Anisotropic X-ray detection performance of melt-grown CsPbBr3 single crystals

Abstract

All-inorganic perovskite CsPbBr₃ has been regarded as a new semiconductor radiation material with great potential due to its excellent carrier transport performance and thermal stability. However, it remains challenging to optimize the size and quality of CsPbBr₃ single crystals for commercial applications. Here, the [100], [010], and [001] orientations of bulk CsPbBr₃ single crystals were examined, and their anisotropic X-ray detection performance was investigated. The regular positive and negative charge distributions at the outer (010) surface and the connection of [PbBr₆]⁴⁻ octahedrons with the [010] orientation contribute to decreased defect densities and enhanced carrier transportation of the (010) facet. Additionally, the wafer with the [010] orientation exhibited the weakest ion migration among the three orientations due to the largest active energy (143.77 meV) and ion diffusion barrier energy (0.361 eV), which is advantageous for enhancing the X-ray response.
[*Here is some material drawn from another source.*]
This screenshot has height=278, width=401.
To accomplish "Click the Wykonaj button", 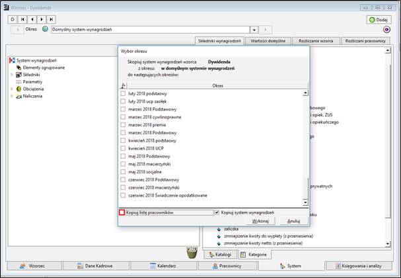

Moreover, the (010) CsPbBr₃ single crystal detector, which was fabricated with EGaIn and Au electrons, demonstrated the maximum sensitivity of 34 449 μC Gy_air⁻¹ cm⁻² under a high bias voltage of −400 V and the lowest detection limit of 52.6 nGy_air s⁻¹ compared with the other two devices. This work highlights the anisotropic engineering of large-size single crystals for boosting perovskite radiation performance and provides valuable advice for the oriented growth of large-size crystals and films.